Franz Schubert's Works: Complete and Authoritative Edition (), also known as the Collected Edition, is a late 19th-century publication of Franz Schubert's compositions. The publication is also known as the Alte Gesamt-Ausgabe ("the former complete edition"), abbreviated as AGA, for instance in the 1978 edition of the Deutsch catalogue, in order to distinguish it from the New Schubert Edition.

Publication
The twenty-two series (some in several volumes) were published from 1884 to 1897 by Breitkopf & Härtel. Eusebius Mandyczewski was one of the main editors. From 1965 Dover Publications started to reprint this edition, and later it was made available at the IMSLP website.

Content

I. Symphonien (Nos. 1-8)
Editor: Johannes Brahms. Issued 1884. Two volumes (Symphonies 1–3; Symphonies 4–6/8–9). Reprinted: Dover Publications, 1978.

II. Overtüren und Andere Orchesterwerke
Editor: Johann Nepomuk Fuchs. Issued 1886. Partially reprinted (Nos.1-7) as Overtures "In the Italian style" and Other Works by Dover Publications, 2002.

III. Oktette (Nos. 1-3)
Editor: Eusebius Mandyczewski, Issued 1889.

IV. Streichquintett
Editor: Eusebius Mandyczewski. Issued 1889.

V. Streichquartette (Nos. 1-15)
Editors: Joseph Hellmesberger, Eusebius Mandyczewski.
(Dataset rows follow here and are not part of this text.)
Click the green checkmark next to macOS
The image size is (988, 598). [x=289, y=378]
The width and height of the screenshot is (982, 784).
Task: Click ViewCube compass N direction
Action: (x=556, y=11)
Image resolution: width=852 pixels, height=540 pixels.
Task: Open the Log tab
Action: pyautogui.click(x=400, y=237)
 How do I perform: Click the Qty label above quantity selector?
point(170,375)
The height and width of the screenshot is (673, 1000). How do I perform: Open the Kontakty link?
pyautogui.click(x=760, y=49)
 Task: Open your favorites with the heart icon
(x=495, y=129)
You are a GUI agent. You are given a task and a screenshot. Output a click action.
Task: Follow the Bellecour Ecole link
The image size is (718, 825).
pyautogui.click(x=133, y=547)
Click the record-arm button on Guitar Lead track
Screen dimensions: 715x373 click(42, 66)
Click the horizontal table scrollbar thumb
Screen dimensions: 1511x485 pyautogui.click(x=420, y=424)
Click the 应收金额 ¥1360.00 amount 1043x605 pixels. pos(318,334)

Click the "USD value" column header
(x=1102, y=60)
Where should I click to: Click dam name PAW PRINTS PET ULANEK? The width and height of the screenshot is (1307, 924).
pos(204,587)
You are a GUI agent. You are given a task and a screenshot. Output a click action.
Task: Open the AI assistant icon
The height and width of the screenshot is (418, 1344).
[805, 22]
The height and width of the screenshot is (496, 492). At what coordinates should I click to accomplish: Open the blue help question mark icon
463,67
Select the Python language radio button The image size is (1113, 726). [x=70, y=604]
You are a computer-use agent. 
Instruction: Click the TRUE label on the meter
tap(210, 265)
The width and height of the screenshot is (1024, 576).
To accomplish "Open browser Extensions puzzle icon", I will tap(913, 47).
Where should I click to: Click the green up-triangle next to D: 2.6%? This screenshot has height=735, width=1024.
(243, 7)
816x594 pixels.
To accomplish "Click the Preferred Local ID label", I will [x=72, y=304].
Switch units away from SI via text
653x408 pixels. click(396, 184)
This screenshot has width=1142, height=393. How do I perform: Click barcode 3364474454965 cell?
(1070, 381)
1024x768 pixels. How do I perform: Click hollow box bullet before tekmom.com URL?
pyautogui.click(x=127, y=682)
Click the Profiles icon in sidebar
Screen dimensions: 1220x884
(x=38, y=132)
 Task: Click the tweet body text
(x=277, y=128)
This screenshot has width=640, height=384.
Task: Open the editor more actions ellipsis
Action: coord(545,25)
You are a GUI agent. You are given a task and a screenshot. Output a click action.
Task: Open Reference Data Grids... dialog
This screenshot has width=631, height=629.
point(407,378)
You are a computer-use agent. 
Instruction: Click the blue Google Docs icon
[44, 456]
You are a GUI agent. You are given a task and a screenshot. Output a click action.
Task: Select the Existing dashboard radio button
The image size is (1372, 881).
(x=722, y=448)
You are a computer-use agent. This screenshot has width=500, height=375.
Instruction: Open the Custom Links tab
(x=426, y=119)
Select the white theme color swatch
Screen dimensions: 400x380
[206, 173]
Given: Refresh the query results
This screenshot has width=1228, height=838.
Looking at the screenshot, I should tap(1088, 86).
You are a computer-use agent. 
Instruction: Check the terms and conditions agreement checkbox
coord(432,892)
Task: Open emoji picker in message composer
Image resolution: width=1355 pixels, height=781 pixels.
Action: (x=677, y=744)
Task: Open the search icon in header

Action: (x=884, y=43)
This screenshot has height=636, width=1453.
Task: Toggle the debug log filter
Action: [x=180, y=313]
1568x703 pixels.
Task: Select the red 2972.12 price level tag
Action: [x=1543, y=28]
Issued 1890.

VI. Trio für Streichinstrumente
Editor: Eusebius Mandyczewski, 1892.

VII. Trios, Quartets and Quintets with Piano
Editor: Ignaz Brüll, 1886. Two volumes.

VIII. Pianoforte und Ein Instrument, Partitur und Stimmen
Editor: Ignaz Brüll, 1886.

IX. Pianoforte zu vier Händen (F.S. 61-92)
Editor: Anton Door, 1888. Three volumes.

X. Sonaten für Pianoforte
Editor: Julius Epstein. Issued 1888

XI. Fantasie, Impromptus und andere Stücke für Pianoforte (Nos. 1-16)
Editor: Julius Epstein, 1
888.

XII. Tänze für Pianoforte (Nos. 1-31)
Editor: Julius Epstein, 1889.

XIII. Messen (Nos. 1-7)
Editor: Eusebius Mandyczewski, 1887. Two volumes: Mass 1–4, and Mass 5–6 with the Deutsche Messe.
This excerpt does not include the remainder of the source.